Limited access to information and resources is a key gap that physicians struggle with every day. Physicians simply do not have access, in real time, to the information they need at the point of care. A physician in Canada, with the exception of Prince Edward Island, does not have the ability to look up medication history to determine if the patient has received a prescription from another doctor, even in the same community. In some provinces, pharmacists are able to access a database for this information. But this is not true for every jurisdiction. Addressing the lack of information and resources is critical to eliminating a major barrier to effective treatment, and that requires establishment of a pan-Canadian real-time monitoring and surveillance that is interoperable.
It may be true that most provinces have prescription monitoring programs in place. But they differ widely and are not interoperable. Some are administered by regulatory colleges, others by government. They collect different information in different ways.
In addition, most of these programs focus exclusively on education and oversight of physicians but do not address patient needs.
The CMA is advocating a nationwide monitoring and surveillance system with common standards and protocols. It must be linked to electronic health record systems. And it must have the capability for use in enforcement by the regulatory colleges and for data gathering, research, and program evaluations.

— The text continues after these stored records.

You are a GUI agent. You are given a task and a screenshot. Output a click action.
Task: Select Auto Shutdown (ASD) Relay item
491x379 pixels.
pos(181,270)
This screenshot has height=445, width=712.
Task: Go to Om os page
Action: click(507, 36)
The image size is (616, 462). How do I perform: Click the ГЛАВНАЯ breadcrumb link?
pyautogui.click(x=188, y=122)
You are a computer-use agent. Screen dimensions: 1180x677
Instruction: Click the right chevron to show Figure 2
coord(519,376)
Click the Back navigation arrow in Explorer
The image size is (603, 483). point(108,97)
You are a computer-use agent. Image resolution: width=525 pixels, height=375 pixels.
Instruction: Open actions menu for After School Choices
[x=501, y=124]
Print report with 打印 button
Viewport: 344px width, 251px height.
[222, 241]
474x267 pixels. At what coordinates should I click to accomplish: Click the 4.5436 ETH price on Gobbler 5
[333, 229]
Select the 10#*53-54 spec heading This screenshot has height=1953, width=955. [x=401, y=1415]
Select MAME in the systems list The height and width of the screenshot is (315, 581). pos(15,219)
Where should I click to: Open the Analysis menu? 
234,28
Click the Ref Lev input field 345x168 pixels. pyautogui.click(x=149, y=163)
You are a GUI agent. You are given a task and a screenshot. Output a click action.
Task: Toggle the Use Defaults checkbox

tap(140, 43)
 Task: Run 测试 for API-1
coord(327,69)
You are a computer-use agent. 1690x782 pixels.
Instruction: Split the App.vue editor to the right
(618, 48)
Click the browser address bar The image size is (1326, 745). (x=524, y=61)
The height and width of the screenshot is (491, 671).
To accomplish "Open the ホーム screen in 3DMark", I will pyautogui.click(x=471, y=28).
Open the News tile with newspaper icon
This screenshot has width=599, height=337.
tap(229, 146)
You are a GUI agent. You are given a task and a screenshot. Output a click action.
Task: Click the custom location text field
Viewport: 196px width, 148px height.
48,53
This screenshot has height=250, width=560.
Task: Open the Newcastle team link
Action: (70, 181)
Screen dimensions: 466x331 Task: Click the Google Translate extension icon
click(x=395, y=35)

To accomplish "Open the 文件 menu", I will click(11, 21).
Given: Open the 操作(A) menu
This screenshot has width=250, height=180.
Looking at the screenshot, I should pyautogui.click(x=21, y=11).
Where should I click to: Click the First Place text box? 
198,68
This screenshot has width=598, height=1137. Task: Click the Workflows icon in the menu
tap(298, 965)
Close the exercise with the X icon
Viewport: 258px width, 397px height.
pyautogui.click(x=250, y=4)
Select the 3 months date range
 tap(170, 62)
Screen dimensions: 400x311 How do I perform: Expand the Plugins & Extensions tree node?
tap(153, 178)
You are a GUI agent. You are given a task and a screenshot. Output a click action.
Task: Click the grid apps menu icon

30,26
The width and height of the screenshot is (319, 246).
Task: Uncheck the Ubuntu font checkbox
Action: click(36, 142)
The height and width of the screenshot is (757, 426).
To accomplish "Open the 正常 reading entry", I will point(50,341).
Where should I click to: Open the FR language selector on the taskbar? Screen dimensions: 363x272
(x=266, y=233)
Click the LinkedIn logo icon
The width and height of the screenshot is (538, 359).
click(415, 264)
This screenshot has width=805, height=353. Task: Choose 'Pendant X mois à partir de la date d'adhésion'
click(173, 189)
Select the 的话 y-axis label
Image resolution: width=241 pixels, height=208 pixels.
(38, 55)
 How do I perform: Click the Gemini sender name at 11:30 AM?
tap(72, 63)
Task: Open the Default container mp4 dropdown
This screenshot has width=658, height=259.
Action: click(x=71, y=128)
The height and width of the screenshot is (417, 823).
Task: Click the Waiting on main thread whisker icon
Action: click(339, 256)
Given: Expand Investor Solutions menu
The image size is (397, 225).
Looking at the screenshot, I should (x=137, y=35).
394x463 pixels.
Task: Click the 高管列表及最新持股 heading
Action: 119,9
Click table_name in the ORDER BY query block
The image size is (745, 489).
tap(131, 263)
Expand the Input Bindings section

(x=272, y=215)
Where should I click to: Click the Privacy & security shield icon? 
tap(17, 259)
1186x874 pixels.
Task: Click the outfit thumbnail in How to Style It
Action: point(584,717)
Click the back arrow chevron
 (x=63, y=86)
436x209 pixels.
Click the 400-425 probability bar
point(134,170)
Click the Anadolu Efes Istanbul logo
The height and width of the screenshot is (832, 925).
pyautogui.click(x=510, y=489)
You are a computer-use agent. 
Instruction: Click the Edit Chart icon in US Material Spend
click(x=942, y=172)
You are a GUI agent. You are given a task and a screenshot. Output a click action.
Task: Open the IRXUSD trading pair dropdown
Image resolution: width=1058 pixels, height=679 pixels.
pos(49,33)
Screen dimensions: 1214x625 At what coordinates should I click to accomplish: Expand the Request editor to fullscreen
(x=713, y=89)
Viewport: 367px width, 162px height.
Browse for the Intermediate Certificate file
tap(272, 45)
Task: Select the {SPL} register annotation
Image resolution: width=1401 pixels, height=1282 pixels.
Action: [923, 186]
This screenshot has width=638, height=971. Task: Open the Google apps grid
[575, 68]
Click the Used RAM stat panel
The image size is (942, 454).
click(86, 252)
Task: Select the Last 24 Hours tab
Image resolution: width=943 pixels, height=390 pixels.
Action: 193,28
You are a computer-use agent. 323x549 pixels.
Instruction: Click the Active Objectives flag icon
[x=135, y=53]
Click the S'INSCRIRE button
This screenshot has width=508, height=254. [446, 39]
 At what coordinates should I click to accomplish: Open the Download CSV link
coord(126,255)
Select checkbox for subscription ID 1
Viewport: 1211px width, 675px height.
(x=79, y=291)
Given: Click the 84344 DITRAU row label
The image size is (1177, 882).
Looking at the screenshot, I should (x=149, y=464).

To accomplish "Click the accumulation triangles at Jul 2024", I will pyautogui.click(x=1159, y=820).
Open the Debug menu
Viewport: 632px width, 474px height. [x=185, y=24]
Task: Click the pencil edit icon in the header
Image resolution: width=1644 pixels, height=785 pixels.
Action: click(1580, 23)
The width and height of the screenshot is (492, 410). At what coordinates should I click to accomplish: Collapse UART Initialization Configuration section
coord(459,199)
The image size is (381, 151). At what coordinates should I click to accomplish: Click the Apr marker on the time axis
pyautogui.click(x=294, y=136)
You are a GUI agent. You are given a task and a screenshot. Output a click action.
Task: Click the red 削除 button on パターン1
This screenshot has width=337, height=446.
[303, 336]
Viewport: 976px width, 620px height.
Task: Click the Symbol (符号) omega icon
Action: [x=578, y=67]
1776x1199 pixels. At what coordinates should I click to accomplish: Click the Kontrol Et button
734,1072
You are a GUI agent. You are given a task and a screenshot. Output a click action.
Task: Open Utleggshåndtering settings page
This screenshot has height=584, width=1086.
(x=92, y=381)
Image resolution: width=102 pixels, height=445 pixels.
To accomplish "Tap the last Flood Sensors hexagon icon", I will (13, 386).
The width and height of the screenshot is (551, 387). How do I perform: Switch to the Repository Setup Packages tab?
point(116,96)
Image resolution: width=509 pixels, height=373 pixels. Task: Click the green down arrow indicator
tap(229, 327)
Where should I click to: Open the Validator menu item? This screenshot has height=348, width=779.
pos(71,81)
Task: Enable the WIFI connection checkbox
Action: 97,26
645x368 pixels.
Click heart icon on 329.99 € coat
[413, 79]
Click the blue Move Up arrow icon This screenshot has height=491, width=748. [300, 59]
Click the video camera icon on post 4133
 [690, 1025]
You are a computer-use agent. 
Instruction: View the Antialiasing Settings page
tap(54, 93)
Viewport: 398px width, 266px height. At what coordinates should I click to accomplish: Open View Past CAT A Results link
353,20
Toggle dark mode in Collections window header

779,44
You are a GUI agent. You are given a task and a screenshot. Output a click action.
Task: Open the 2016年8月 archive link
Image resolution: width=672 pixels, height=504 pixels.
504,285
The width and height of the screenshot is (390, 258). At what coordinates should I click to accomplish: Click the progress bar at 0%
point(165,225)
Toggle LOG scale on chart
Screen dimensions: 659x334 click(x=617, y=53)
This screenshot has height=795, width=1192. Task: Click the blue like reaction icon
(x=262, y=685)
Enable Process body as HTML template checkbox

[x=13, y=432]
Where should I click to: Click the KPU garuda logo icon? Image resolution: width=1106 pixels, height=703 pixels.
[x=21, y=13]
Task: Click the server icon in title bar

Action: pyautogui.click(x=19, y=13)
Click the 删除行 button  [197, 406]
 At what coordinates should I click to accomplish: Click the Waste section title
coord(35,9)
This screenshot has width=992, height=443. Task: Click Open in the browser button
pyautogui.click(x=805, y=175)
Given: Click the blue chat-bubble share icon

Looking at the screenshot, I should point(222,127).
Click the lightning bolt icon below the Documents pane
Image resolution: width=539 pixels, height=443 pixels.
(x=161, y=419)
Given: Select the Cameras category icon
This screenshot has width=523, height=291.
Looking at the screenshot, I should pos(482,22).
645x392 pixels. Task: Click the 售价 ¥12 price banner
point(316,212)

As the Canadian Centre on Substance Abuse noted earlier this year in its groundbreaking report, First Do No Harm, “Existing activities to monitor the harms associated with prescription drugs in Canada are fragmented.” This must change. CCSA's report concluded that, “The data sources that do exist in Canada, such as coroner reports, poison centre records,…health data, losses and thefts data,…adverse events data, medication incidents and law enforcement records, are not part of any comprehensive national initiative”.
Let me wrap up by reiterating CMA's concern with this issue.
Canada's physicians are committed to optimal prescribing and working with governments to address the abuse, misuse, and unsafe use of prescription medication across Canada.